Macroeconomic news releases routinely trigger intraday widening of bid-ask spreads because they concentrate information arrival and change risk for liquidity providers. Maureen O'Hara Cornell University describes spreads as compensation for adverse selection, inventory carrying costs, and transaction processing. During scheduled announcements, the probability that a counterparty possesses superior information rises, so market makers widen quotes to avoid trading at a loss to informed traders. Empirical market microstructure research by Joel Hasbrouck New York University shows that informed trading and order-flow imbalances increase immediately around high-impact releases, which translates into wider spreads.

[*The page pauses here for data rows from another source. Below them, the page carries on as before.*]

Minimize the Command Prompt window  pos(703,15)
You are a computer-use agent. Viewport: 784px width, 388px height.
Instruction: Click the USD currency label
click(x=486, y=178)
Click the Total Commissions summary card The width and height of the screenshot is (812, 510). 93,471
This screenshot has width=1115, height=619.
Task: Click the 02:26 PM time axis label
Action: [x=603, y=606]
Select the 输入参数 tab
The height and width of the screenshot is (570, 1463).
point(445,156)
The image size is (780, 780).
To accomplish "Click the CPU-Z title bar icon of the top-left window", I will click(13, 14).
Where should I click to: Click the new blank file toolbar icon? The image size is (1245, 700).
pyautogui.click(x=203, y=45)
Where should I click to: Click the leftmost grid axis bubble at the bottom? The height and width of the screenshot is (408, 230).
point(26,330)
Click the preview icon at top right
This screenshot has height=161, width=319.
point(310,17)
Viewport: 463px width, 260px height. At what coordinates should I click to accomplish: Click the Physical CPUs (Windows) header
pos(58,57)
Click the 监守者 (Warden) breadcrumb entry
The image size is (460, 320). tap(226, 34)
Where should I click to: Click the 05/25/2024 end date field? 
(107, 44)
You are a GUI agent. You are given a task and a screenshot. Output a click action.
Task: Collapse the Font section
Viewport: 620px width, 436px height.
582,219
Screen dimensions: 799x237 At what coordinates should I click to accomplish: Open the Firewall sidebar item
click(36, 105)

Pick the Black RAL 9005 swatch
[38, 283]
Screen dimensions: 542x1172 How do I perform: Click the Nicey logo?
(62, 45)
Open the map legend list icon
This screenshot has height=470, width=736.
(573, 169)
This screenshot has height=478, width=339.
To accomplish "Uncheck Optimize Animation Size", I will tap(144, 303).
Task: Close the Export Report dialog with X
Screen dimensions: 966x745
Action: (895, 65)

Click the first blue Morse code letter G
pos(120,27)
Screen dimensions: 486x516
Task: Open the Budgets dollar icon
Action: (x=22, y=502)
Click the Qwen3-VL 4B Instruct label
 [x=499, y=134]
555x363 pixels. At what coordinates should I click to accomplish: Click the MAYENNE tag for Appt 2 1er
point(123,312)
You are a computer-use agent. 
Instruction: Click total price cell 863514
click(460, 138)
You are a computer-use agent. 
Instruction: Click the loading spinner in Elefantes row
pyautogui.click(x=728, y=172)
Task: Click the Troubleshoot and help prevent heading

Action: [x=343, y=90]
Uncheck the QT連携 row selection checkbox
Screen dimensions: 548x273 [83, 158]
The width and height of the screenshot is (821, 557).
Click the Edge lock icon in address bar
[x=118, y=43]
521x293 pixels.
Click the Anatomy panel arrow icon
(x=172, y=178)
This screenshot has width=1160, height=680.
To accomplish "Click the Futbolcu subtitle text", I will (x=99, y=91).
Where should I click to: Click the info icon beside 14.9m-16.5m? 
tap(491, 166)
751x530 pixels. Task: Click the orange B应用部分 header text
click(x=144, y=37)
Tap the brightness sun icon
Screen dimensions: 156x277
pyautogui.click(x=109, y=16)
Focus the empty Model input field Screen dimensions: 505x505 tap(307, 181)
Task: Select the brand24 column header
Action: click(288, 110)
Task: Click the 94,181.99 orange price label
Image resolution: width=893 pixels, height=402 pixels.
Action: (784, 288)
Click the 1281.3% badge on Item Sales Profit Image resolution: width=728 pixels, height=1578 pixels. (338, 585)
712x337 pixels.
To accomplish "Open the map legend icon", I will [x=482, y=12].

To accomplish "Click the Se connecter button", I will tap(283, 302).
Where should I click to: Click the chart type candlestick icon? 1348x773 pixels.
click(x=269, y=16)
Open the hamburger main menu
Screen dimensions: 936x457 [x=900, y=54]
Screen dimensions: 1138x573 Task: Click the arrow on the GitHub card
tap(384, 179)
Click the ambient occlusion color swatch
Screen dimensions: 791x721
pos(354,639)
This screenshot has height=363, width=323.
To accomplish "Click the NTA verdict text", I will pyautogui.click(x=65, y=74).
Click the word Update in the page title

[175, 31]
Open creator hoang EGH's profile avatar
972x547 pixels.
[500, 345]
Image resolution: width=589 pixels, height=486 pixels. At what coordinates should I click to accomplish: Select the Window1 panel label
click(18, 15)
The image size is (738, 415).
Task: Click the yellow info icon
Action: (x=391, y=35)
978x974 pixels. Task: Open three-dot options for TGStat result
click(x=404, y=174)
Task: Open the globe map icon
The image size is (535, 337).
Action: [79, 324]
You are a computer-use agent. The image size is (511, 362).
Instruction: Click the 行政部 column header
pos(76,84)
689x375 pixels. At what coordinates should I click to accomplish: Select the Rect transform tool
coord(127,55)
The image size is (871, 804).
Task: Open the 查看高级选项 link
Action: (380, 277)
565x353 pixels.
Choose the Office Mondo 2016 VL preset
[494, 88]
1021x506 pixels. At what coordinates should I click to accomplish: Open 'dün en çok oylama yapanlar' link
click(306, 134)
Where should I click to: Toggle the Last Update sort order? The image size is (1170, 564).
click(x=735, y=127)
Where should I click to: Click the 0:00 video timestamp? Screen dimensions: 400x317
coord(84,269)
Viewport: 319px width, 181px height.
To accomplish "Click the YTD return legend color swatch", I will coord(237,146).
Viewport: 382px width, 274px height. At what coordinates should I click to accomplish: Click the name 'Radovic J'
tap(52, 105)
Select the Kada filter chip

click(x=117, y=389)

Causes: information, uncertainty, and algorithmic withdrawal
The primary drivers are heightened information asymmetry and sudden jumps in expected volatility. When employment, inflation, or central bank decisions are released, uncertainty about the underlying value of assets spikes. Liquidity providers face both adverse selection risk from better-informed participants and elevated inventory risk because rapid price moves make positions costly to hold. Modern electronic trading amplifies these dynamics: algorithmic market makers often employ risk controls that withdraw resting liquidity at announcement times, producing thinner order books and wider effective spreads. Research on intraday volatility and liquidity shows these effects are systematic around scheduled macro events.
Relevance and consequences for traders and markets
Widened spreads increase explicit transaction costs and create greater slippage for executions, disproportionately affecting retail traders and smaller funds that cannot internalize or hedge announcement risk. For professional liquidity providers, wider spreads are a rational response that preserves capital but can reduce market depth and raise volatility persistence after the event. There are territorial and cultural nuances: the same U.S. nonfarm payrolls release can influence Asian and European markets during overlapping trading hours, and regulatory regimes that limit high-frequency cancellations or require minimum quote life can moderate spread spikes in some venues. Central banks and exchanges monitor these patterns because extreme liquidity withdrawals can exacerbate price discovery problems and raise systemic concerns.
Empirical and theoretical literature in market microstructure therefore links scheduled macro news to spread widening through greater information risk, volatility jumps, and strategic withdrawal of liquidity. Understanding these mechanisms helps practitioners time orders, use limit versus market orders appropriately, and design execution algorithms that account for predictable announcement-driven liquidity cycles.